• [Task description]: Give back exactly the lines running from the line with "Where should I click to: Click the '0" to the end of the entries, and only those lines.

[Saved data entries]
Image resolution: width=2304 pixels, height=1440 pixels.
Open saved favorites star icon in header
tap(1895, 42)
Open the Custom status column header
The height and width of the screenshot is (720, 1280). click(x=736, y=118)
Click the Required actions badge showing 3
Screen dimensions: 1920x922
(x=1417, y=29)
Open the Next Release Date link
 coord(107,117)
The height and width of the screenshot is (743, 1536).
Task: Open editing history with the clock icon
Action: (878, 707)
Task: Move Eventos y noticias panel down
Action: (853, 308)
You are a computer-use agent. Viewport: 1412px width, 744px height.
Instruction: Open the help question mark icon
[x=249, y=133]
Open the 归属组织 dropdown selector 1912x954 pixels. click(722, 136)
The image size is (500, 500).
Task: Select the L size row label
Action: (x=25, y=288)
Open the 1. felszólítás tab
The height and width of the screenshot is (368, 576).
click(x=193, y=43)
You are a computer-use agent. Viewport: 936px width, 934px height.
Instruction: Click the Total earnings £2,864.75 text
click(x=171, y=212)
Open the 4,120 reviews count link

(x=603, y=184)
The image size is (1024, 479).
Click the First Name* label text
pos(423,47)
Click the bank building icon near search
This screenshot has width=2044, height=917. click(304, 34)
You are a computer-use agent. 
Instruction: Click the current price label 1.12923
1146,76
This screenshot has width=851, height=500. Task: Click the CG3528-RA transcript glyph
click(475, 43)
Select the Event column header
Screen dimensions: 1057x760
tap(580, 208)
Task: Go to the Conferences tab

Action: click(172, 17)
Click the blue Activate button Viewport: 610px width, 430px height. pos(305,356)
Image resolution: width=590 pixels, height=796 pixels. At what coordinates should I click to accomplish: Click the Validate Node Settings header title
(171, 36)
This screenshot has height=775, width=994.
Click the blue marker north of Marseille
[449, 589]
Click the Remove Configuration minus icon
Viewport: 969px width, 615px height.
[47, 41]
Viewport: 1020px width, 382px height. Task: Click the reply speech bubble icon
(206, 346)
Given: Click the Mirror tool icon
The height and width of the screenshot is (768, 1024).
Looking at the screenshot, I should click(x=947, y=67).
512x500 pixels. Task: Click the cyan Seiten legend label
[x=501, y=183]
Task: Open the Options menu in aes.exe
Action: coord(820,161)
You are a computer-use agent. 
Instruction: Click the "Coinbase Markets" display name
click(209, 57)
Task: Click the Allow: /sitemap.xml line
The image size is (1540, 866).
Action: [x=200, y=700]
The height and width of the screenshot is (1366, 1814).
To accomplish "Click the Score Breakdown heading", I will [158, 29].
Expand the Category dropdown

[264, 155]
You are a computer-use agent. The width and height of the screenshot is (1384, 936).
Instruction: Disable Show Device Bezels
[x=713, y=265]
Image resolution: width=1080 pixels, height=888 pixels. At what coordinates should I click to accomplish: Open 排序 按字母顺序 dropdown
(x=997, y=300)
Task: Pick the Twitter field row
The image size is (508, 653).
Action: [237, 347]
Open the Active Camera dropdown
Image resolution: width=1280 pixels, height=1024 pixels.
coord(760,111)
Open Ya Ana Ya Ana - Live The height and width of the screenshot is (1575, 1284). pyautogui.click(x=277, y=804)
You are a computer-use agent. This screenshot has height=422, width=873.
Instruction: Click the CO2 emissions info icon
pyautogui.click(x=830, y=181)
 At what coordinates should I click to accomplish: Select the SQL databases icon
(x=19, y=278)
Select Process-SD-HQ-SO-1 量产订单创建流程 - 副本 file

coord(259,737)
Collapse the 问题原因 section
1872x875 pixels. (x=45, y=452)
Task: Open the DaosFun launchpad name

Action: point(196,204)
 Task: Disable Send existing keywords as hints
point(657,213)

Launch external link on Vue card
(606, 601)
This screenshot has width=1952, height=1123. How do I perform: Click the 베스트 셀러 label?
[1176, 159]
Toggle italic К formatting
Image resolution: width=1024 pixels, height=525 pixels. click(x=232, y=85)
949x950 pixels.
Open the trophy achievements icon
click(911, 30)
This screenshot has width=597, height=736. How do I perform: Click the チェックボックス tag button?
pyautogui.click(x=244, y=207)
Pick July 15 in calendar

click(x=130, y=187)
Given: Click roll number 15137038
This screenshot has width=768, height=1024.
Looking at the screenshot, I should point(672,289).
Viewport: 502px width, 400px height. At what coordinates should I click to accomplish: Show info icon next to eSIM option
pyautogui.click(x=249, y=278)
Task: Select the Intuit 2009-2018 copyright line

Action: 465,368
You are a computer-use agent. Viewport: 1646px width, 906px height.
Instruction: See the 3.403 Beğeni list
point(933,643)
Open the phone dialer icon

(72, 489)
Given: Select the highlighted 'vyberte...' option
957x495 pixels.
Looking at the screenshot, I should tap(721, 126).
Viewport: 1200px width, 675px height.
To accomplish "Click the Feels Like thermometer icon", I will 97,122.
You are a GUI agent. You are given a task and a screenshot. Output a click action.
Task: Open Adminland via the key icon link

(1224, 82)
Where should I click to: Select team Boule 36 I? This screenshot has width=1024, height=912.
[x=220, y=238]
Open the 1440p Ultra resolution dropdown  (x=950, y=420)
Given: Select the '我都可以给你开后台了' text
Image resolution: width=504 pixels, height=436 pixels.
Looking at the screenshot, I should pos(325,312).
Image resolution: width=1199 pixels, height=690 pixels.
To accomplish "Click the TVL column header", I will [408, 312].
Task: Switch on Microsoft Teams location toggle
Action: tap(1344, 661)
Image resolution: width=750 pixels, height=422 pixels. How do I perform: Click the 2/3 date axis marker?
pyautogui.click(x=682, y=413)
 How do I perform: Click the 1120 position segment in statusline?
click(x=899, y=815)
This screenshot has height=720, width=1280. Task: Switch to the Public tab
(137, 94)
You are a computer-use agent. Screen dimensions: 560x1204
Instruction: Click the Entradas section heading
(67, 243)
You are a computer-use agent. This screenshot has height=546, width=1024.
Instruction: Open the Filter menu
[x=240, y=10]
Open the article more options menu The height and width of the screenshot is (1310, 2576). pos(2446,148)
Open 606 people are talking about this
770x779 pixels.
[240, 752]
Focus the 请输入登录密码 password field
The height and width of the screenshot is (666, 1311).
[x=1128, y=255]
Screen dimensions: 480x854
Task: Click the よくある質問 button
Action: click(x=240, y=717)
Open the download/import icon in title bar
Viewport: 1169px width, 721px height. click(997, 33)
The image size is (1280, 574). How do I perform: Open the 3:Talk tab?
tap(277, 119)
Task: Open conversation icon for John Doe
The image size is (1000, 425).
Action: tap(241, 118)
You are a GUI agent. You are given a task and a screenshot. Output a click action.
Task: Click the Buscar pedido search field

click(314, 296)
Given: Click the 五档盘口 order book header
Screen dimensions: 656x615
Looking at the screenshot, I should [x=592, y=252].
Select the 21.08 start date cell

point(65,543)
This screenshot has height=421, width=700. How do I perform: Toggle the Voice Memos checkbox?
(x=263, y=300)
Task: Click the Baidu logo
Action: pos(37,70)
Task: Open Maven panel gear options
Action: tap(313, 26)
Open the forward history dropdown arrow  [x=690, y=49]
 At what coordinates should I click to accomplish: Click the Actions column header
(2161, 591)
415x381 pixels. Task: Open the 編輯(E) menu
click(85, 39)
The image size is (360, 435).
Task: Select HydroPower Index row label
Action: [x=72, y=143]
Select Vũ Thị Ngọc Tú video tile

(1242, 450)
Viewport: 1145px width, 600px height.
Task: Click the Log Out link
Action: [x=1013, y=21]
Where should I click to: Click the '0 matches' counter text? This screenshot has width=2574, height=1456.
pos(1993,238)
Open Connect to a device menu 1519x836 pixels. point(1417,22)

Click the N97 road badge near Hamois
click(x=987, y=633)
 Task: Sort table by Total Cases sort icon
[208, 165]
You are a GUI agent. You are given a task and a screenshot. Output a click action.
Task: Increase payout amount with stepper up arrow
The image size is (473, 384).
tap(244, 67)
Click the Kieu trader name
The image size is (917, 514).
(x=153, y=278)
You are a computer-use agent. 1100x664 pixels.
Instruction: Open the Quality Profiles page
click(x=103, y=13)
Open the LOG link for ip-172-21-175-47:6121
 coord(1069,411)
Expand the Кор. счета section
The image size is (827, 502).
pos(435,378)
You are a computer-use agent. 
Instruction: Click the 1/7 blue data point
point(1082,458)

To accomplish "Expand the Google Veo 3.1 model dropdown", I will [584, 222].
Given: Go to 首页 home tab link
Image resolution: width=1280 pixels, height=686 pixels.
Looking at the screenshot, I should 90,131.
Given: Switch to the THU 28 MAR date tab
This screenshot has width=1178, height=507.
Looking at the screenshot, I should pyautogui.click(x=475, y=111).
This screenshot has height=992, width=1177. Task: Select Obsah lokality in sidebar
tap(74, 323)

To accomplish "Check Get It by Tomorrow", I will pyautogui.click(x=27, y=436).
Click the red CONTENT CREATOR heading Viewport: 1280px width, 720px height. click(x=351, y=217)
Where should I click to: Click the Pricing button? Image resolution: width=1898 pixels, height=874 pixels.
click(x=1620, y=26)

• [Exercise solution]:
Where should I click to: Click the '0 matches' counter text? This screenshot has width=2574, height=1456.
pos(1993,238)
Open Connect to a device menu 1519x836 pixels. point(1417,22)

Click the N97 road badge near Hamois
click(x=987, y=633)
 Task: Sort table by Total Cases sort icon
[208, 165]
You are a GUI agent. You are given a task and a screenshot. Output a click action.
Task: Increase payout amount with stepper up arrow
The image size is (473, 384).
tap(244, 67)
Click the Kieu trader name
The image size is (917, 514).
(x=153, y=278)
You are a computer-use agent. 1100x664 pixels.
Instruction: Open the Quality Profiles page
click(x=103, y=13)
Open the LOG link for ip-172-21-175-47:6121
 coord(1069,411)
Expand the Кор. счета section
The image size is (827, 502).
pos(435,378)
You are a computer-use agent. 
Instruction: Click the 1/7 blue data point
point(1082,458)

To accomplish "Expand the Google Veo 3.1 model dropdown", I will [584, 222].
Given: Go to 首页 home tab link
Image resolution: width=1280 pixels, height=686 pixels.
Looking at the screenshot, I should 90,131.
Given: Switch to the THU 28 MAR date tab
This screenshot has width=1178, height=507.
Looking at the screenshot, I should pyautogui.click(x=475, y=111).
This screenshot has height=992, width=1177. Task: Select Obsah lokality in sidebar
tap(74, 323)

To accomplish "Check Get It by Tomorrow", I will pyautogui.click(x=27, y=436).
Click the red CONTENT CREATOR heading Viewport: 1280px width, 720px height. click(x=351, y=217)
Where should I click to: Click the Pricing button? Image resolution: width=1898 pixels, height=874 pixels.
click(x=1620, y=26)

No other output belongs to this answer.